What you are asked to do: Lines holding the string "navigation" in the listing below are to be copied.

Dataset content:
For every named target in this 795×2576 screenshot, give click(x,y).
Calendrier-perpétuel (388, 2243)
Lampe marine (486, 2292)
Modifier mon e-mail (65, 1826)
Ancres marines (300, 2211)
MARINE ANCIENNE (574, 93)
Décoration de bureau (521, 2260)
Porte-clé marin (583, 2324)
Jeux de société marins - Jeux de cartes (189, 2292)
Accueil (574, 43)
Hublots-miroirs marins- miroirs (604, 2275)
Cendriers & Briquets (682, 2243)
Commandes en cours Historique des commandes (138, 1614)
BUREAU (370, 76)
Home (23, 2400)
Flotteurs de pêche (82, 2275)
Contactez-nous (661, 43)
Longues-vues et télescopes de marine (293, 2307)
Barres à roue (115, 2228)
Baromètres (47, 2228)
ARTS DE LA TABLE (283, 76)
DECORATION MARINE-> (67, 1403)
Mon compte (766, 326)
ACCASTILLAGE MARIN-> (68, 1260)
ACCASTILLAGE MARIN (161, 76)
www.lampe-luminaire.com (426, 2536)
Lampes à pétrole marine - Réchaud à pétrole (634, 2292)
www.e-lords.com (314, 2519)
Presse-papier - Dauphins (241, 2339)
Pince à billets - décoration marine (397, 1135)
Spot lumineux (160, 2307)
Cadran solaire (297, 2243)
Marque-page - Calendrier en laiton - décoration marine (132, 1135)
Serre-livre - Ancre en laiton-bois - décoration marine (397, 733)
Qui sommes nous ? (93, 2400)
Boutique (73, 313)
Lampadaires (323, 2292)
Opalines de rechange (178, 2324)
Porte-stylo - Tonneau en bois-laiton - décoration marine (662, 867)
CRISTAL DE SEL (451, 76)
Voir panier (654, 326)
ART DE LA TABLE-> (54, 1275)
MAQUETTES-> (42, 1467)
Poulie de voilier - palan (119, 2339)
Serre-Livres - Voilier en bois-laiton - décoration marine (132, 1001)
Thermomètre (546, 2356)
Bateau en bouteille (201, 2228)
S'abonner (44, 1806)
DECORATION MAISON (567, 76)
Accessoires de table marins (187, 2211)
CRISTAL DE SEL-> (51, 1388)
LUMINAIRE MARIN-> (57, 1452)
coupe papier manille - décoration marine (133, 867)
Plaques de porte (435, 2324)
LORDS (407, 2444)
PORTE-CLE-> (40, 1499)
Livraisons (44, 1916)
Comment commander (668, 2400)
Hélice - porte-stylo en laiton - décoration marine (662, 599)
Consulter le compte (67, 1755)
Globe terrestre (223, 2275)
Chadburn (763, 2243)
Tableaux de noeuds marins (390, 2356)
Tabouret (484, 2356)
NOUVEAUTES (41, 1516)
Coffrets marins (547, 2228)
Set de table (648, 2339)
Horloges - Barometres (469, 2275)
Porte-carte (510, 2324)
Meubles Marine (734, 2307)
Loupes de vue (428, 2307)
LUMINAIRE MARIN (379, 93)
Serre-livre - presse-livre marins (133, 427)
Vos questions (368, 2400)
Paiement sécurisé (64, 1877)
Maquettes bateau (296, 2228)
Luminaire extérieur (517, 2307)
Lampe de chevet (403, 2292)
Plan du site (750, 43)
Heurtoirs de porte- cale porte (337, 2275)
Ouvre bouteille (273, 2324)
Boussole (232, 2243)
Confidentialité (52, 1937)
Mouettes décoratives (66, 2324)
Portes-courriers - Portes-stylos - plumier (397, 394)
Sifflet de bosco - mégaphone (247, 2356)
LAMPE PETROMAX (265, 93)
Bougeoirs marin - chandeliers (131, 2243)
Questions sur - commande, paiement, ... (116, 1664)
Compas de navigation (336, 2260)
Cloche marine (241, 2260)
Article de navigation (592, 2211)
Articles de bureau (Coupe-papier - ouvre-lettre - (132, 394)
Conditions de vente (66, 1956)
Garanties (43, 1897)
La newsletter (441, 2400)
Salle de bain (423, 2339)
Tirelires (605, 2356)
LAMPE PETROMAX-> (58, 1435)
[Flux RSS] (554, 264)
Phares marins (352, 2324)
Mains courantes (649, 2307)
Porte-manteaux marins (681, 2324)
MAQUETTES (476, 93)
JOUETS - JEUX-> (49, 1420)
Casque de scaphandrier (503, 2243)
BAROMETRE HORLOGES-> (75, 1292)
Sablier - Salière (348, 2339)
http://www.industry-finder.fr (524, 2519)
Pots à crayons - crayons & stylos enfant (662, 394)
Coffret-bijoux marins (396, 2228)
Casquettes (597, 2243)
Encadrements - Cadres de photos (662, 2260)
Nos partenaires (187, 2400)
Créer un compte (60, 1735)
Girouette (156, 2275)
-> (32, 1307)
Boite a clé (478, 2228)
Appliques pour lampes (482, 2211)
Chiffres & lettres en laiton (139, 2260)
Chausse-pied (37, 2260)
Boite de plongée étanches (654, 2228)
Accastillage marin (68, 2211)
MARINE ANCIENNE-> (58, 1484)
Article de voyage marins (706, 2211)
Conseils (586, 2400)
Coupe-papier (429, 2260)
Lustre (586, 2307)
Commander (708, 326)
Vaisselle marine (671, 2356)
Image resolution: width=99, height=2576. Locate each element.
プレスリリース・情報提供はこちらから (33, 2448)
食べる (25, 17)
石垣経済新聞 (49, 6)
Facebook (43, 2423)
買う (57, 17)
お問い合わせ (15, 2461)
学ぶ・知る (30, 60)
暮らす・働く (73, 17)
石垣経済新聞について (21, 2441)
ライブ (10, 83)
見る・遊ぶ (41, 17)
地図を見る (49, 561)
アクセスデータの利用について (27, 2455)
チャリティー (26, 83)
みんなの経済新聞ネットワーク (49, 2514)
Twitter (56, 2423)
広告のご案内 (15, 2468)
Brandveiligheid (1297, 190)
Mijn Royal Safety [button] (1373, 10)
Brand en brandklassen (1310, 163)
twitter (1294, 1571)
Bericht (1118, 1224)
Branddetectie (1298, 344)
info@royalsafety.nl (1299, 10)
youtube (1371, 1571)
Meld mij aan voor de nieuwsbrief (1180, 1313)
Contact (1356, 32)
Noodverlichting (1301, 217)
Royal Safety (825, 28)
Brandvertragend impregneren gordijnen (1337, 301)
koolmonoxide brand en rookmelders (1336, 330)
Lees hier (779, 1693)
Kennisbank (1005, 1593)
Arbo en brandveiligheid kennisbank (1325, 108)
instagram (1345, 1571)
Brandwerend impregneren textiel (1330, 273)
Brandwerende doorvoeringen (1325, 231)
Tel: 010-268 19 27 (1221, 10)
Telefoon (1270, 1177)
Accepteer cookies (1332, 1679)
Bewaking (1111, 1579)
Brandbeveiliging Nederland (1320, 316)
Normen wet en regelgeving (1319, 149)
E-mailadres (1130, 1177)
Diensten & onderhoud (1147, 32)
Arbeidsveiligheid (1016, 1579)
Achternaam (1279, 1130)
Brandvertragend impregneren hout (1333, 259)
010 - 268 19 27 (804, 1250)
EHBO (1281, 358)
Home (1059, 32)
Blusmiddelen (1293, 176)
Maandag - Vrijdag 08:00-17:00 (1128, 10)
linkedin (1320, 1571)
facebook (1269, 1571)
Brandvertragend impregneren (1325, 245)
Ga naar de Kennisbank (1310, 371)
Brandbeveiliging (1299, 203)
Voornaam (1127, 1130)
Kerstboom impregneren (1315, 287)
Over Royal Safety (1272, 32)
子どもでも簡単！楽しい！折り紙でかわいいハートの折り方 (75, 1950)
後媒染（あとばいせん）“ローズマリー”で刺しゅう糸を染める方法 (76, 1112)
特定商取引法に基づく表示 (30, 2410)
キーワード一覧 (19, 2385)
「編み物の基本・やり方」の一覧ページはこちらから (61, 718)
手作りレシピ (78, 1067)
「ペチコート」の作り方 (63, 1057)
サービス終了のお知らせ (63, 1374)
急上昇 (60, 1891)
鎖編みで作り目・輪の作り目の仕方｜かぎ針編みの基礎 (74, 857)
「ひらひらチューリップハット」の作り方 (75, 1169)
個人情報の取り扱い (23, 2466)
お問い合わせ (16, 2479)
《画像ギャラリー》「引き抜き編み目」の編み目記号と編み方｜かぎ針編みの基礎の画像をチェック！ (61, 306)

Completed task:
Compas de navigation (336, 2260)
Article de navigation (592, 2211)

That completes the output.